— Exercise description —
Could you output, exactly and with nothing else, every line from the one that contains "This screenshot has height=354, width=553." through the last line of the listing below?
[Supplied records]
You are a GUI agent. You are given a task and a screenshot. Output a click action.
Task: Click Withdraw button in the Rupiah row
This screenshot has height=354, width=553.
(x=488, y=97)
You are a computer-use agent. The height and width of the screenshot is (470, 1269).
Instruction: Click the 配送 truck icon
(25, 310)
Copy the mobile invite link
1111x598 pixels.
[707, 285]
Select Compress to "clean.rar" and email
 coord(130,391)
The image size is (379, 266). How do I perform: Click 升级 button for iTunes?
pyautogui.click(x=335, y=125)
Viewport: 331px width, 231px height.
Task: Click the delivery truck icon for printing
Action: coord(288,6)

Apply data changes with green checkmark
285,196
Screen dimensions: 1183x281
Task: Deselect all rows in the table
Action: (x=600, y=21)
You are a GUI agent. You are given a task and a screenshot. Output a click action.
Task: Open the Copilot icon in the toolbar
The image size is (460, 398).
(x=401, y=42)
[/Supplied records]
— Response area —
This screenshot has height=354, width=553.
(x=488, y=97)
You are a computer-use agent. The height and width of the screenshot is (470, 1269).
Instruction: Click the 配送 truck icon
(25, 310)
Copy the mobile invite link
1111x598 pixels.
[707, 285]
Select Compress to "clean.rar" and email
 coord(130,391)
The image size is (379, 266). How do I perform: Click 升级 button for iTunes?
pyautogui.click(x=335, y=125)
Viewport: 331px width, 231px height.
Task: Click the delivery truck icon for printing
Action: coord(288,6)

Apply data changes with green checkmark
285,196
Screen dimensions: 1183x281
Task: Deselect all rows in the table
Action: (x=600, y=21)
You are a GUI agent. You are given a task and a screenshot. Output a click action.
Task: Open the Copilot icon in the toolbar
The image size is (460, 398).
(x=401, y=42)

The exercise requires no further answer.